Halloween is now big with Disney. Really big. Christmas big. I think it is safe to say that Disney now makes as big a deal out of Halloween as they do Christmas. Pumpkins EVERYWHERE. Halloween bunting and signage and snacks and special menu items. The Haunted Mansion gets an entire Fall makeover based on Jack Skellington and the other characters from Tim Burton’s Nightmare Before Christmas. Jack Skellington merchandise is everywhere – he’s the Mickey Mouse of Halloween.

Wandering around Halloweenie Disneyland, I can’t help but wonder – what EXACTLY is Disney celebrating at Halloween? Some concerned Christians would cry out, “Evil!” or “Satan!”

But I don’t think so. I think Disney’s Halloween celebration is a celebration of … Halloween. Every Halloween they celebrate Halloween itself. Which is … um … “a spirit of spooky fun.” And sugar.

“Well, that’s ridiculous!” you say. “They MUST be celebrating SOMETHING.” Is it? Think about it: What does Disney celebrate at Christmas time? The birth of a savior? Heavens no! They celebrate Christmas. Which is … um … “a spirit of sweet, family fun.” And sugar.

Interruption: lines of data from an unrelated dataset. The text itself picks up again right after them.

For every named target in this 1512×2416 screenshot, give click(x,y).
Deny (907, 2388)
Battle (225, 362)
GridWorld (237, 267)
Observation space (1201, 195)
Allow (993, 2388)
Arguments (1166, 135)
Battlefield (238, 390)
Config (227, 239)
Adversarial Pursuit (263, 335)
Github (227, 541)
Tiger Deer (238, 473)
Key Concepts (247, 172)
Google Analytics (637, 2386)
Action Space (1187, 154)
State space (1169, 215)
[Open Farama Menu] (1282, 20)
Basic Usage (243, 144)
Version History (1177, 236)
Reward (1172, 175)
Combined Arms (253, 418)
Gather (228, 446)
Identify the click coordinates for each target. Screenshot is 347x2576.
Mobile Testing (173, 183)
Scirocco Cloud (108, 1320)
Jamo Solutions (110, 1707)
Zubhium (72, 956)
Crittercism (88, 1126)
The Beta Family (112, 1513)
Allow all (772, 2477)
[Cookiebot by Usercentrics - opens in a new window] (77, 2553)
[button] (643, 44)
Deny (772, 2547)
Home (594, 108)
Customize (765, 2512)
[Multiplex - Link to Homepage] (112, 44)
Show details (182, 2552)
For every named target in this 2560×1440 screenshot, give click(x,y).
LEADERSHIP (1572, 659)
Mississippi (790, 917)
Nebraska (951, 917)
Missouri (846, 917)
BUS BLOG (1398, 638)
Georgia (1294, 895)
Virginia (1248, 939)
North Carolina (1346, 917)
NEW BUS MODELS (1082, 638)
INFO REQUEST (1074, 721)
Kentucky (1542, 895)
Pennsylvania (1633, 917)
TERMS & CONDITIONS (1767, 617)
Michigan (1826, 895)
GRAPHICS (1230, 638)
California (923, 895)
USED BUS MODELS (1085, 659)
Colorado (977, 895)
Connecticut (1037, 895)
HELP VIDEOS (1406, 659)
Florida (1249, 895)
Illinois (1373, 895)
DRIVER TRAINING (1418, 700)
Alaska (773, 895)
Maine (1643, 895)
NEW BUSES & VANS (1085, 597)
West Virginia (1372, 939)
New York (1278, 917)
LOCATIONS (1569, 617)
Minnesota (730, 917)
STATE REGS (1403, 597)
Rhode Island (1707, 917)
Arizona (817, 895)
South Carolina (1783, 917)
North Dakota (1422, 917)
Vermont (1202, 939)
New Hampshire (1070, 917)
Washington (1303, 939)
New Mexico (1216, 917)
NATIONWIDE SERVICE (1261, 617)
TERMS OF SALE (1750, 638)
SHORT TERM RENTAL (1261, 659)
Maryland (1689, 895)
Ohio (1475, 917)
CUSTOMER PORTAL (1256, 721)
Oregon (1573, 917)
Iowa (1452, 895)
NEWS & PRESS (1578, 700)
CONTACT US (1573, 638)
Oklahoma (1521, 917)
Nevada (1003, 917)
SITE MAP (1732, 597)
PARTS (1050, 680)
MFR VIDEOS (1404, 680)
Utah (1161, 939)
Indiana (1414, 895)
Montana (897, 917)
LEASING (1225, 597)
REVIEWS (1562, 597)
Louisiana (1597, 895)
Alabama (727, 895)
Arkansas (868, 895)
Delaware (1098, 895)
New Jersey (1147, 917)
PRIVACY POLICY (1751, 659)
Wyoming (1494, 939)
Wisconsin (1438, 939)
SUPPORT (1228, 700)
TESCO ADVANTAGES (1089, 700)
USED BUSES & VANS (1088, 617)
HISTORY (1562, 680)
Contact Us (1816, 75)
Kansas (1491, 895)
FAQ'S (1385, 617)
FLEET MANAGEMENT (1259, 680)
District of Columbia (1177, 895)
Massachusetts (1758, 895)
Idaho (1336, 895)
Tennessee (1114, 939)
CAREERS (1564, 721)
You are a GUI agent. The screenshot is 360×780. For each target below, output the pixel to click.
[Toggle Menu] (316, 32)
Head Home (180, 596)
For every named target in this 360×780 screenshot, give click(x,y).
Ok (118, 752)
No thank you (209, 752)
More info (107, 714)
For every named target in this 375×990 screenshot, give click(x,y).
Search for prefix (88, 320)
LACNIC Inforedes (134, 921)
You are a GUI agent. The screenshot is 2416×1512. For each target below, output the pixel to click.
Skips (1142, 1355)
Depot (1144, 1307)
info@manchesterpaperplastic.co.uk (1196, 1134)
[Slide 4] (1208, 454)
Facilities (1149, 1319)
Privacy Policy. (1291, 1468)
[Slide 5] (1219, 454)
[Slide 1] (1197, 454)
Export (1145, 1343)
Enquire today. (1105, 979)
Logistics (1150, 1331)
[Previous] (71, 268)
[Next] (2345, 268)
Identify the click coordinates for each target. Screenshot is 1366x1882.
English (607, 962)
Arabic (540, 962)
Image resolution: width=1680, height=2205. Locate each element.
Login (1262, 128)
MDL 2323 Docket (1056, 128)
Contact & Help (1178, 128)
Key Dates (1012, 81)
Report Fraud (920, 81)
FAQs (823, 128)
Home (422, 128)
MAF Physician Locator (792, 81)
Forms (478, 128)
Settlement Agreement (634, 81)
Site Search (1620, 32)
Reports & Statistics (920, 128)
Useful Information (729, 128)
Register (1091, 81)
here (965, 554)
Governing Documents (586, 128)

Halloween is skyrocketing in popularity because we as a post-Christian culture find “spooky fun” a lot more interesting that “sweet, family fun.” Spooky trumps sweet. And they both are frosted with heavy doses of sugar, so that point is moot. Halloween is like a frat party for kids, where “beer pong” is replaced with “candy pong.”

My point being, neither holiday is celebrated for its historical meaning. What we really celebrate in America is celebration itself. We celebrate celebrating. And sugar.

Needless to say, for most Americans (and the Disney company), Christmas and Halloween are equally meaningless. We celebrate the fun of celebrating the fun. (Be it “spooky” or “sweet.”) And given our current fascination with zombies, vampires and all things darkly supernatural, it’s no wonder that Halloween is starting to kick Christmas’s butt.

Amazingly, in the middle of all this meaningless candy-pong celebration, Linus is still allowed to come out on CBS once each fall and recite Luke 2 in the Charlie Brown Christmas Special. And America tilts it’s collective head to the side like a confused puppy, wondering, “What does THAT have to do with Christmas??”

Empty. Without a cohesive, shared cultural narrative, that’s what our holidays become. Empty. Celebrations of celebrating. With marshmallow Peeps shaped to fit the theme. Sigh. Not that Walt was ever a particularly deep thinker, but I, for one, could use a little more.